Imagine the scene, dinner out with family or friends: but instead of excitement and anticipation of choosing your own meal, what if you left the choice up to those who know the menu, the expert waiting staff? Here’s what transpired when a former colleague did just that…
“Could you recommend enough starters and main courses for us, please. A mix of meat and vegetarian, a variety of flavours and textures; and no one has any allergies. Thank you”. You can just about picture the waiting staff’s surprise. They usually expect customers who specify favourites or who are keen to try new flavours, customers who are used to being in control. But what happened to our colleague was a revelation. Starters arrived which would otherwise not have been chosen and that turned out to be sensational…as a result, every plate licked clean and delightfully satisfied customers.
Surely not. Surely we are the experts when it comes to our own taste buds and as customers enjoy making choices based on that?

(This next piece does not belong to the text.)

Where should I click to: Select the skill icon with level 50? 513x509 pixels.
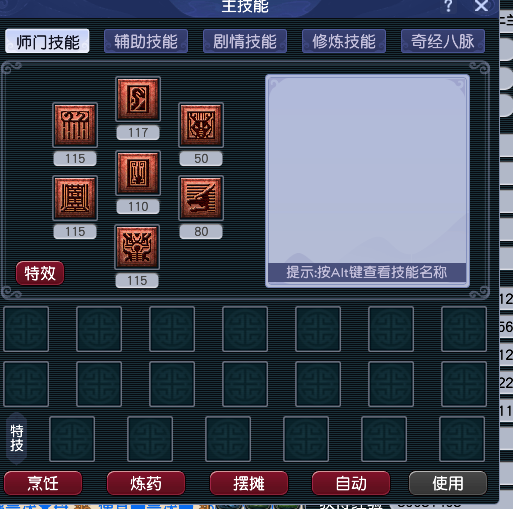pyautogui.click(x=201, y=125)
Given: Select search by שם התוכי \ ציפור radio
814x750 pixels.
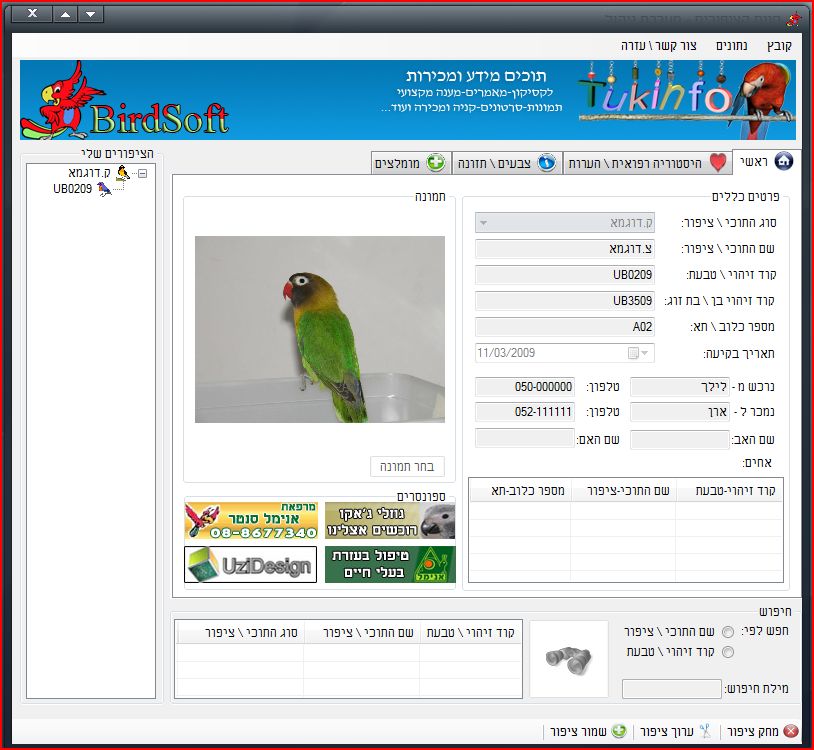Looking at the screenshot, I should click(727, 631).
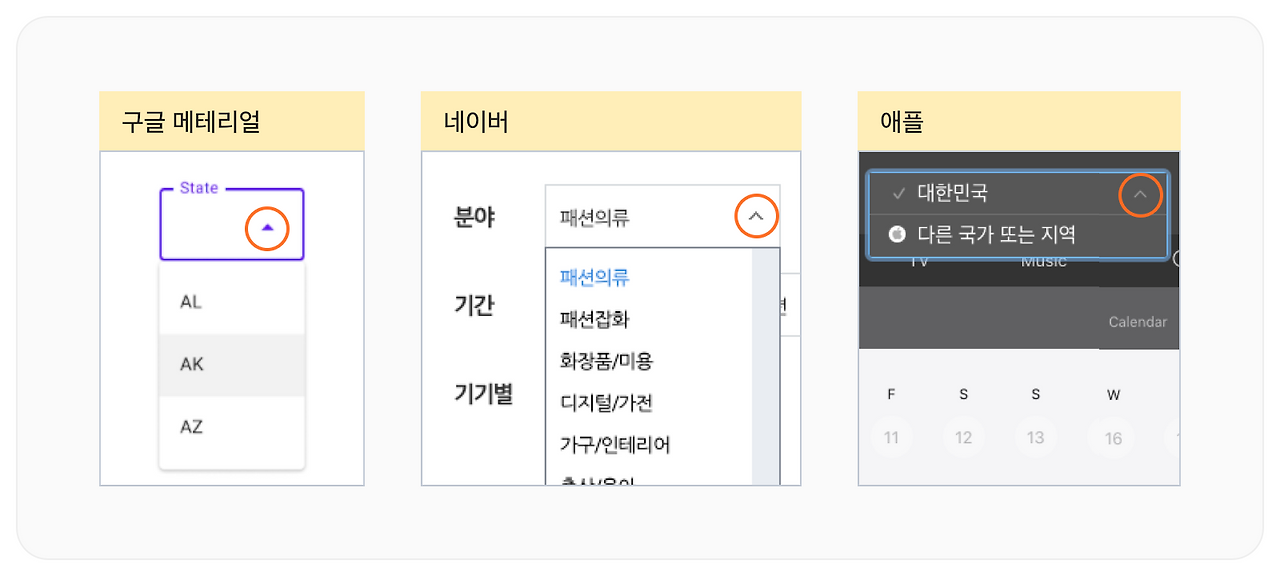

However, think of it another way…we might know our own culinary preferences and requirements but how well do we really know a menu in a restaurant unless we had tasted every single dish. But, a waiter with their deep understanding of the different flavours and subtleties of the culinary choices available is probably going to be better placed to make that decision for us, allergies notwithstanding.
This has led us to a few simple conclusions: chefs and waiters understand their food available on their menus far better than their customers; menus give us as customers choice yet don’t necessarily encourage us to think differently when ordering as we tend to gravitate towards favourites or known delicacies; most of us are experts on what we like to eat yet probably not experts on the potential of any given dish. But of course, when we are invited to someone else’s house for dinner as guests we buy into the principle they will be choosing what we eat.
Asking a member of the waiting staff to choose your food is an easy way of giving up control to see the potential of another’s expertise; it’s a superb metaphor of how we might find it hard to give up control more generally, even when we might not be best placed to make the decision.
Organisational structures and job profiling embed this problem because they assume decision making and authority is aligned to hierarchy and job roles rather than to experience and knowledge. A waiter taking an order in a restaurant is in essence the same exchange we have when someone at work asks “What should I do?”.
So at work in that circumstance consider this: instead of responding with very specific requirements offer some broad criteria and invite others to use their expertise to make a recommendation. Because giving up control isn’t simply about giving people a sense of ownership, it’s fundamentally about getting a better outcome.